Dealing with the cash-flow squeeze

Trent Devine, Jirsch Sutherland Partner and keen race car driver
Trent Devine, Jirsch Sutherland Partner

The pandemic has created many issues and challenges for SMEs with cash-flow pressures being a key one. In fact, a recent survey of more than 900 commercial finance brokers by finance specialist Apricity found 77 per cent of SMEs were facing major cash-flow challenges – and this was even before the recent NSW and Victorian lockdowns.

The key drivers of the cash-flow squeeze have been attributed to invoicing issues, especially the imposition of longer trading terms. Apricity Finance CEO Linden Toll says that even SMEs with strong balance sheets are vulnerable due to cash-flow sequencing risk. “Sixty and 90-day trading terms are tough at the best of times,” he says. “But are even more challenging at a time when nearly half the Australian population is under lockdown.”

Stretched payment times add to woes

Toll adds the infrastructure, construction and mining sectors may be relatively robust compared to others, but many of their smaller SME suppliers also supply other sectors, which are struggling.

“For these SMEs, the prompt payment of invoices becomes even more essential,” he says.

“A lot of businesses who are ostensibly healthy and well managed, and who have lucrative contracts with government and some of Australia’s largest companies, may go to the wall simply because they can’t afford to wait three months after the work has been completed to be paid.”

There is a lack of awareness around solutions that can help in this situation, Toll says. Apricity’s research found that almost half (44%) of all SMEs were unaware of alternative funding sources available to help.

Delayed payment (or even non-payment) is a significant issue in Australia. Illion’s June 2021 quarter report found payment times were steadily worsening. “Australian businesses continue to delay paying their bills on time as the effects of the COVID-19 pandemic linger,” the report states. “Data from the latest quarter is showing a general worsening in late payment times, after almost a decade of improvements, which peaked in 2019, just before the pandemic.”

One silver lining for SMEs is that the Australian Taxation Office has taken a compassionate approach to its collection efforts during the last 18 months, which means trade creditors have a greater chance of being paid. However, the ATO’s leniency is something that is likely to change shortly and when it starts actively chasing outstanding tax obligations, it’s likely payment terms will then extend further out.

- Problem 1 -
Decide whether each statement below agrees with the article on the cash-flow squeeze. Answer yes or no for each, and quote the deciding words from the article. (a) The Apricity survey covered more than 900 commercial finance brokers. (b) Illion's June 2021 quarter report found late payment times were improving. (c) The Australian Taxation Office has been strict in its collection efforts over the last 18 months.
- Problem 2 -
Extend the article on the cash-flow squeeze by continuing it from its final sentence.

- Records provided -
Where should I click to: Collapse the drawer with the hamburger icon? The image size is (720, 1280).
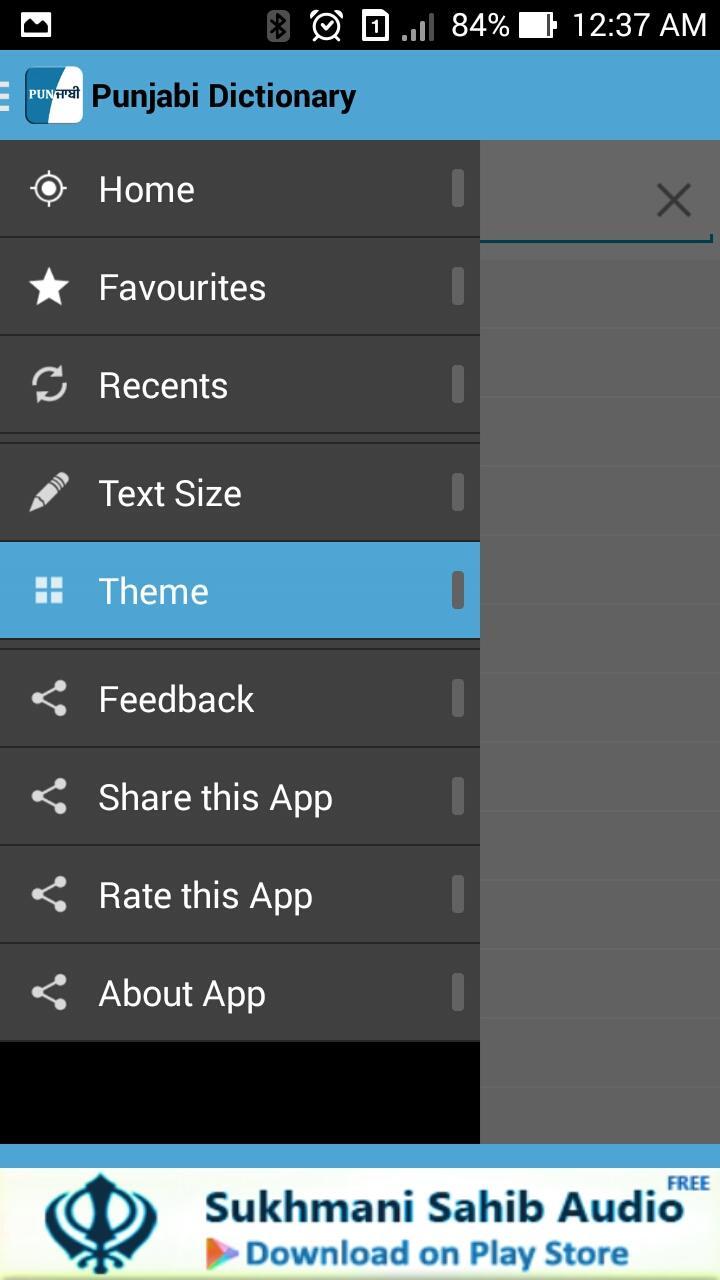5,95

...

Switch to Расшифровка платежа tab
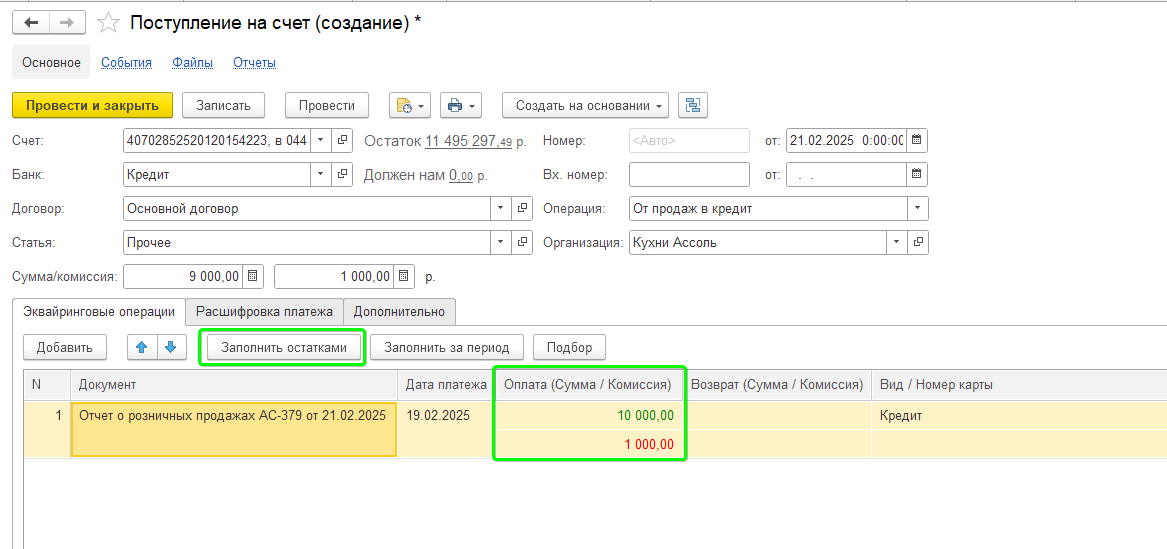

- Response 1 -
(a) Yes: "a recent survey of more than 900 commercial finance brokers by finance specialist Apricity"
(b) No: "Data from the latest quarter is showing a general worsening in late payment times"
(c) No: "the Australian Taxation Office has taken a compassionate approach to its collection efforts during the last 18 months"

- Response 2 -
Support for SMEs

The Australian Small Business and Family Enterprise Ombudsman Bruce Billson has urged the federal government and regulators to consider reactivating temporary insolvency protections to support small and family businesses that are doing it tough. One of its reports found in October 2020, SMEs were being paid 31 days late on average, compared to 13 days late in October 2019.

Billson says the reintroduction of measures such as the extension to existing safe harbour provisions, would provide temporary additional protections for SMEs that may be trading insolvent due to lockdown trading conditions.

Meanwhile, the federal government has provided additional support to SMEs. Small and family businesses that have suffered a 30 per cent fall in turnover, will receive 40 per cent of their payroll payments (between $1500 and $10,000 per week) as long as staffing levels are maintained. The federal government has also introduced a scheme for monitoring how quickly large businesses pay their invoices. From 30 June, 2021, large businesses with an annual turnover of more than $100 million will have to submit payment times reports twice each reporting year.

Jirsch Sutherland Partner Trent Devine says the move to get larger businesses to report payment times will highlight those businesses taking advantage of SMEs. “Hopefully this move will lead to more reasonable payment terms,” he says. “Currently the average payment times to SMEs is 78 days. Non-compliance will see the government name and shame businesses.”

He adds companies that are delaying payments may have cash-flow issues themselves and are then passing those issues on to other people. “In this situation, the question is: where are SMEs going to get the money to fund the gaps?” Devine asks. “If solutions aren’t found, there will be higher than normal levels of small business failures – something we are already beginning to see.”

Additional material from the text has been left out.